Dataset content —

--- Start ---

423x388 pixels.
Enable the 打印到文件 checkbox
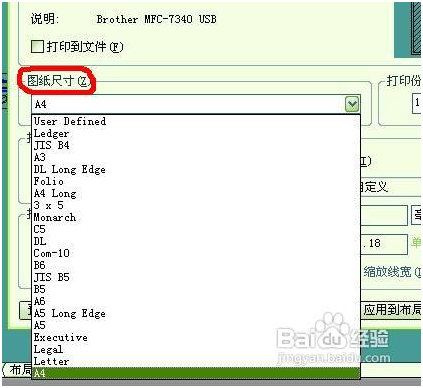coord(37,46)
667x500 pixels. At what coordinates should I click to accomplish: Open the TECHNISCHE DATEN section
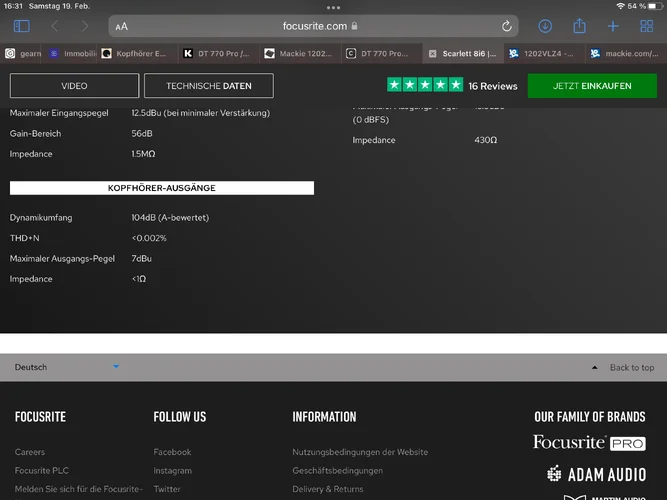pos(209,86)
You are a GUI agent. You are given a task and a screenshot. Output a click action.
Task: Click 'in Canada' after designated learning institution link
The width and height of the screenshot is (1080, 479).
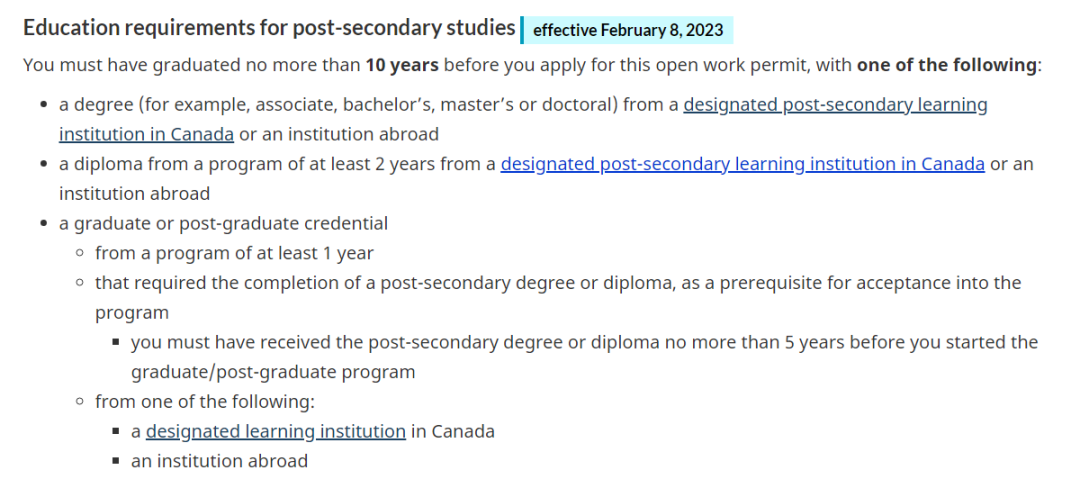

--- End ---

Instruction — Update the material, beginning at the line that has "You are a GUI" and stopping at the end of the material: replace "screenshot" with "screen capture" and leave everything else unchanged. Do not include the pictures in your answer.

Final answer —
You are a GUI agent. You are given a task and a screen capture. Output a click action.
Task: Click 'in Canada' after designated learning institution link
The width and height of the screen capture is (1080, 479).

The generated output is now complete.